Serpents, feux de brousse, débuts de polémiques: rien ne semble perturber l'équipe de Suisse à San Diego. "Il n'y a aucune agitation", a assuré Denis Zakaria à J-2 de l'entrée au lice au Mondial.

Le milieu de terrain genevois, qui prétend à une place de titulaire samedi, a balayé l'idée d'une sélection troublée par une série de secousses. Il y a d'abord eu les soucis de visa de Breel Embolo, le coup de gueule de Granit Xhaka, un camp de base supposément entouré de serpents à sonnette, et même un feu de brousse.

"Il n'y a aucune agitation. L'équipe est concentrée sur la Coupe du monde. Elle est prête. Vraiment, il n'y a rien de négatif", a déclaré "Zak" jeudi matin (heure locale) avant un entraînement à huis clos dédié à la mise en place tactique.

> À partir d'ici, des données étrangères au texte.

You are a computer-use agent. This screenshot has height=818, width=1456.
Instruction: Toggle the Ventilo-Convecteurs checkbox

Pour illustrer le bon état d'esprit dans lequel semble vivre le groupe, le capitaine de l'AS Monaco a raconté la soirée d'équipe vécue mercredi soir devant le match 4 de la finale NBA: "C'était incroyable. L'ambiance était super car certains joueurs sont pour les Spurs, d'autres pour New York, comme moi."

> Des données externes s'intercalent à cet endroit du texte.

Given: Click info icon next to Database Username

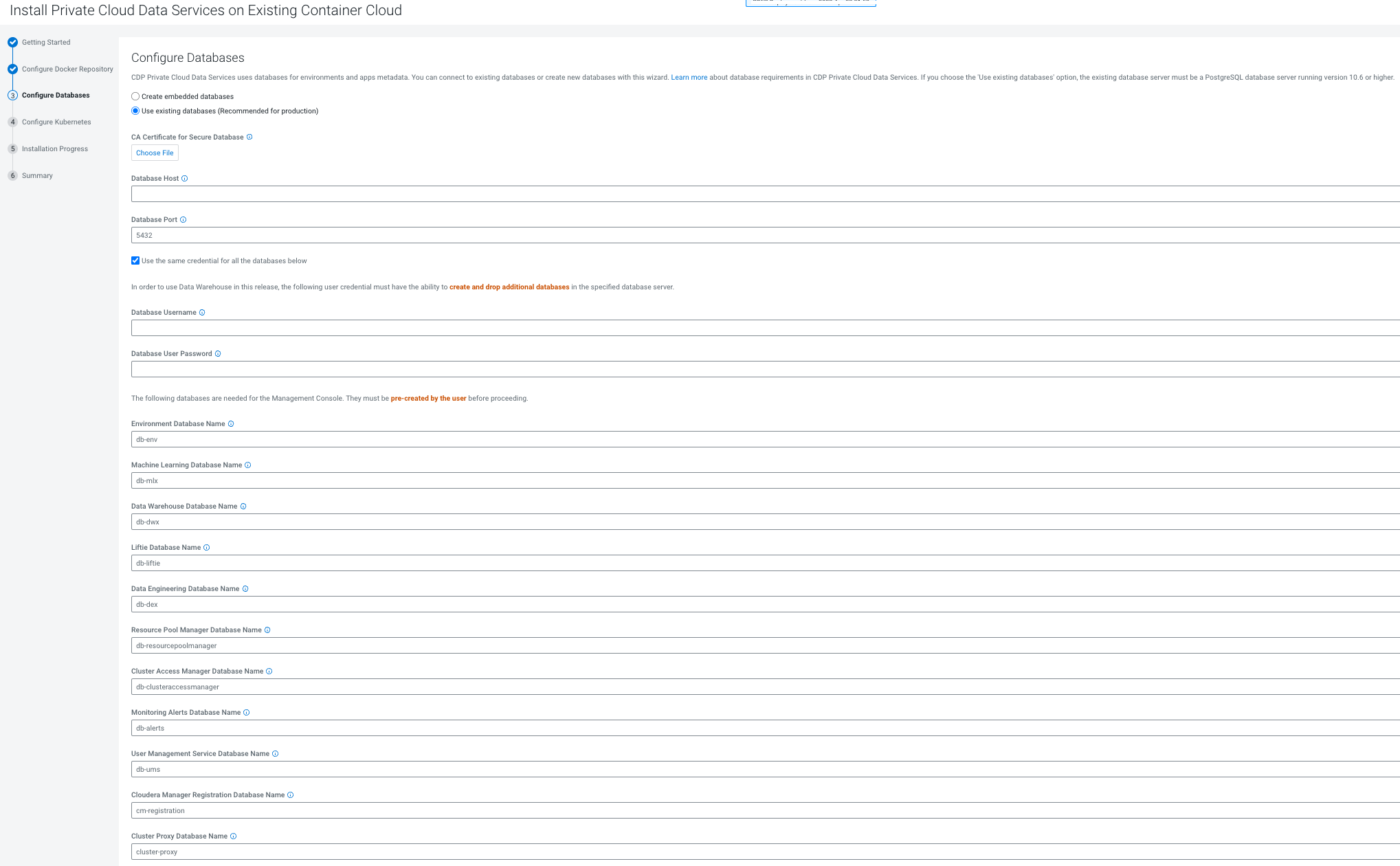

Le Genevois a vécu un dénouement heureux puisque ses Knicks ont comblé un retard de 29 points pour finalement s'imposer d'un point, et se retrouver à un succès du titre. "On a bien fêté avec Manu (Akanji)", a-t-il savouré

Vendredi, l'équipe de Suisse s'entraînera le matin dans son camp de base à San Diego avant de s'envoler vers 15h en direction de la baie de San Francisco. Elle jouera son premier match du Mondial samedi à Santa Clara (21h en Suisse) face au Qatar.